Лабас покинул ВХУТЕМАС, точнее ВХУТЕИН, не дожидаясь ликвидации института: «Я был достаточно загружен, и Владимир Андреевич всегда интересовался, хватает ли у меня времени на занятия живописью, так как считал это для меня главным. Он очень часто заходил ко мне в мастерскую и видел практически все, что я писал. Совсем иначе относился к этому Новицкий, который в 1926 году стал ректором Вхутемаса. Он ценил меня как преподавателя и считал правильным загружать так, что я уже не мог работать у себя в мастерской. Он считал, что я еще молодой художник и у меня все впереди, даже обещал, что за государственный счет меня направят в Париж для усовершенствования. Никаких возражений с моей стороны он не принимал, и после долгих размышлений я оставил преподавание в институте».
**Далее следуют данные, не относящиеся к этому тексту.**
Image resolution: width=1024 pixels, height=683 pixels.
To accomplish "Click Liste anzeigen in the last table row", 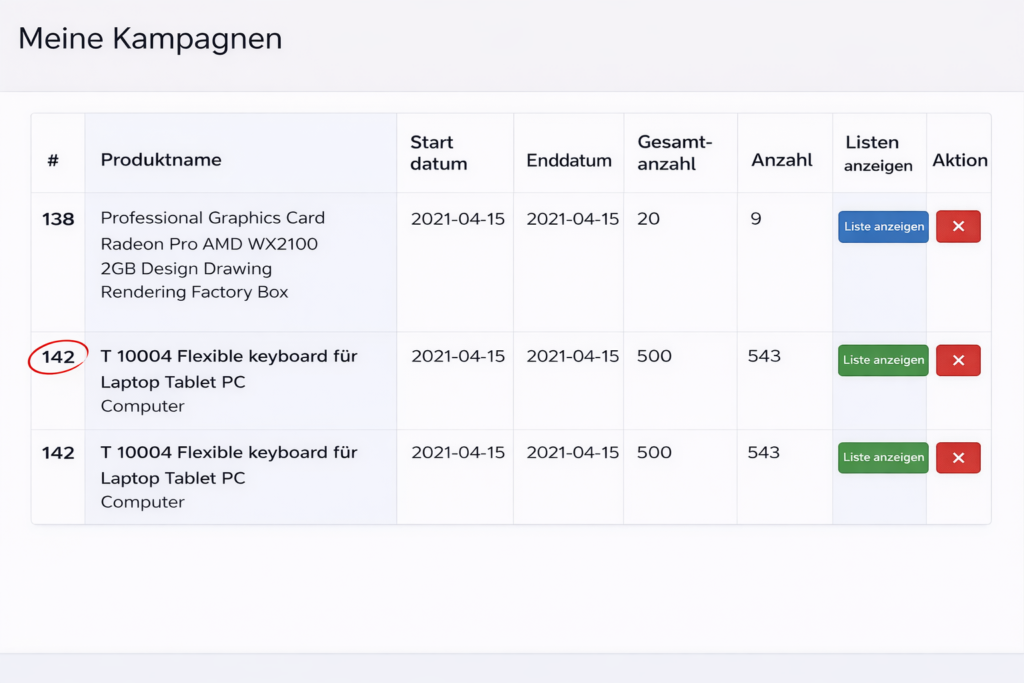I will (883, 458).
Последней каплей стал злополучный «квартирный вопрос». Преподавать — одно дело, а где поставить мольберт? Как удавалось в крохотных комнатушках заниматься живописью и исполнять в срок ответственные госзаказы — загадка. Самое печальное, что с годами легче не становилось: ни денег, ни жилья — и так у большинства почти всю жизнь. По картинам Лабаса невозможно догадаться о его душевном состоянии. Художник славит новый строй и новую жизнь, когда условия собственной жизни, кажется, исключают возможность творчества вообще. А ведь в таком же положении находилась вся молодежь из Общества станковистов. Многометровую «Оборону Петрограда» Александр Дейнека писал в съемной комнате в Лиховом переулке: отойти и охватить всю композицию целиком было невозможно, поэтому мольберт приходилось ставить по диагонали. У Вильямса, точнее, у его отца, директора Политехнического музея, была отдельная квартира, правда, в полуподвале; но в небольшой комнате Пети Вильямса «отхода» тоже не было: приходилось открывать дверь в отцовский кабинет и смотреть оттуда. Саша Тышлер жил с женой в большой комнате, которая, вспоминал Лучишкин, «по расписанию превращалась то в студию художника с мольбертом, то в приемную мастера с манекеном» (Настя Тышлер была портнихой). И ведь именно в эти годы были написаны их лучшие картины. Поэт Елена Аксельрод точно сказала о поколении своего отца, художника-остовца Меера Аксельрода: «Они создавали пейзажи счастья нахмурившись».